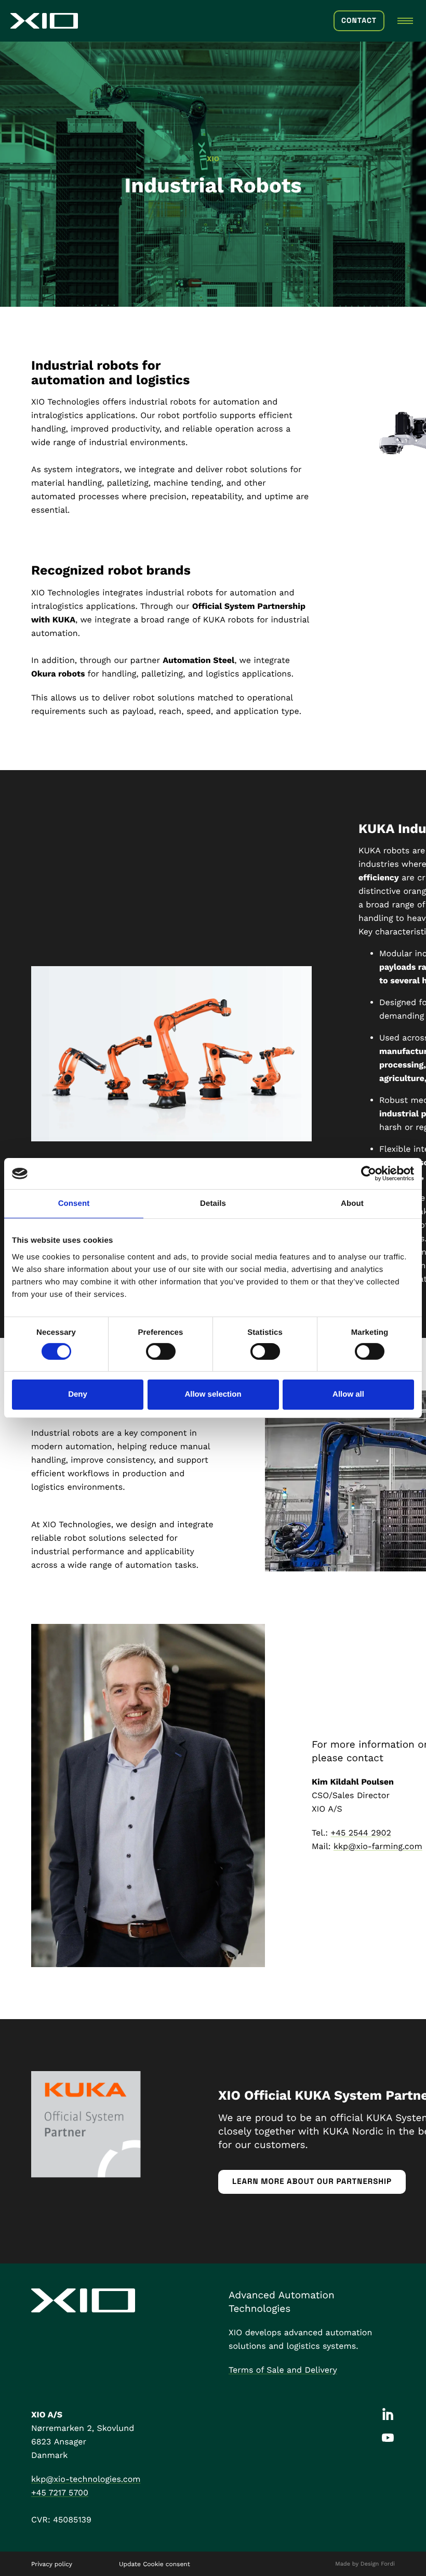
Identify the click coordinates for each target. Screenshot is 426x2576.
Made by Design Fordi (365, 2563)
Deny (77, 1394)
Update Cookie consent (154, 2564)
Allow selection (212, 1394)
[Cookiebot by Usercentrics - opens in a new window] (368, 1173)
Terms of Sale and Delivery (283, 2370)
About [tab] (352, 1203)
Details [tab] (213, 1203)
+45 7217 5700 (59, 2492)
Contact (359, 20)
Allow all (348, 1394)
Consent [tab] (74, 1203)
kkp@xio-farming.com (378, 1846)
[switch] (161, 1351)
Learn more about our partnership (312, 2182)
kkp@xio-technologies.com (86, 2479)
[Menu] (405, 21)
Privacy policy (51, 2564)
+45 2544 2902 (360, 1833)
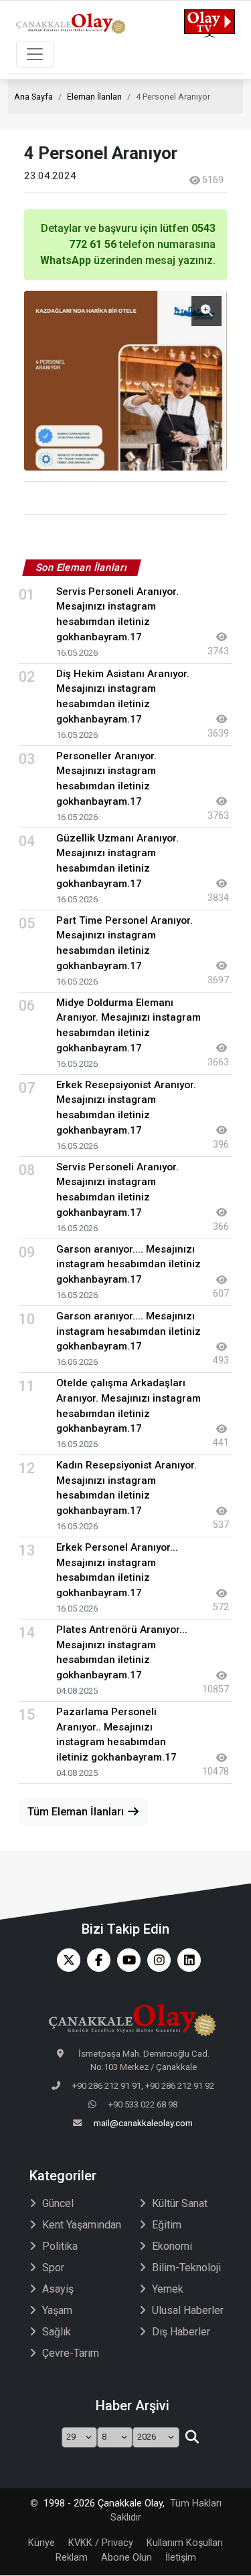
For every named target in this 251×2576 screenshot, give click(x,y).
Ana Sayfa (33, 97)
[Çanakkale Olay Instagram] (156, 1960)
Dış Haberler (181, 2331)
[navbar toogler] (35, 54)
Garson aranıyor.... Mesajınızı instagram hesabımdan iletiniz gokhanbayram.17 (128, 1264)
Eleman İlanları (94, 97)
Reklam (72, 2557)
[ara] (192, 2437)
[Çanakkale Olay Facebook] (95, 1960)
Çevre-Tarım (70, 2353)
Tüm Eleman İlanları (77, 1811)
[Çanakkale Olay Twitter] (65, 1960)
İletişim (180, 2557)
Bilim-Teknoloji (186, 2267)
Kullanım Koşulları (185, 2543)
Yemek (167, 2289)
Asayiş (58, 2289)
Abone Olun (126, 2557)
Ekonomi (172, 2246)
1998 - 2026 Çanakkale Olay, (104, 2503)
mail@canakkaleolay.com (143, 2123)
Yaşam (57, 2310)
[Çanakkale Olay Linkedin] (186, 1960)
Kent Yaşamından (81, 2224)
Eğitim (166, 2224)
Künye (41, 2543)
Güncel (58, 2203)
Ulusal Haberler (188, 2310)
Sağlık (56, 2331)
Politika (60, 2246)
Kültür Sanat (179, 2203)
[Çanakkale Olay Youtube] (125, 1960)
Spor (53, 2267)
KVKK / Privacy (100, 2543)
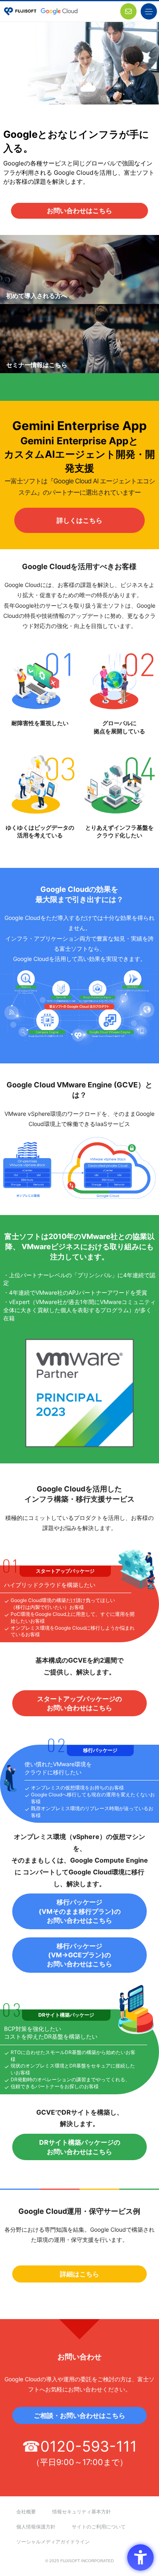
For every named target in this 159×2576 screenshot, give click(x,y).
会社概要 (26, 2512)
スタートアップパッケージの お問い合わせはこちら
== == ==
Pictures are to be left out; everything else in the entries is reproduced verbatim.

Identify the click coordinates for each target. Screenshot is 426x2576.
Made by Design Fordi (365, 2563)
Deny (77, 1394)
Update Cookie consent (154, 2564)
Allow selection (212, 1394)
[Cookiebot by Usercentrics - opens in a new window] (368, 1173)
Terms of Sale and Delivery (283, 2370)
About [tab] (352, 1203)
Details [tab] (213, 1203)
+45 7217 5700 (59, 2492)
Contact (359, 20)
Allow all (348, 1394)
Consent [tab] (74, 1203)
kkp@xio-farming.com (378, 1846)
[switch] (161, 1351)
Learn more about our partnership (312, 2182)
kkp@xio-technologies.com (86, 2479)
[Menu] (405, 21)
Privacy policy (51, 2564)
+45 2544 2902 (360, 1833)
For every named target in this 251×2576 screenshot, give click(x,y).
Ana Sayfa (33, 97)
[Çanakkale Olay Instagram] (156, 1960)
Dış Haberler (181, 2331)
[navbar toogler] (35, 54)
Garson aranıyor.... Mesajınızı instagram hesabımdan iletiniz gokhanbayram.17 (128, 1264)
Eleman İlanları (94, 97)
Reklam (72, 2557)
[ara] (192, 2437)
[Çanakkale Olay Facebook] (95, 1960)
Çevre-Tarım (70, 2353)
Tüm Eleman İlanları (77, 1811)
[Çanakkale Olay Twitter] (65, 1960)
İletişim (180, 2557)
Bilim-Teknoloji (186, 2267)
Kullanım Koşulları (185, 2543)
Yemek (167, 2289)
Asayiş (58, 2289)
Abone Olun (126, 2557)
Ekonomi (172, 2246)
1998 - 2026 Çanakkale Olay, (104, 2503)
mail@canakkaleolay.com (143, 2123)
Yaşam (57, 2310)
[Çanakkale Olay Linkedin] (186, 1960)
Kent Yaşamından (81, 2224)
Eğitim (166, 2224)
Künye (41, 2543)
Güncel (58, 2203)
Ulusal Haberler (188, 2310)
Sağlık (56, 2331)
Politika (60, 2246)
Kültür Sanat (179, 2203)
[Çanakkale Olay Youtube] (125, 1960)
Spor (53, 2267)
KVKK / Privacy (100, 2543)
For every named target in this 159×2576 screenshot, give click(x,y).
会社概要 (26, 2512)
スタートアップパッケージの お問い合わせはこちら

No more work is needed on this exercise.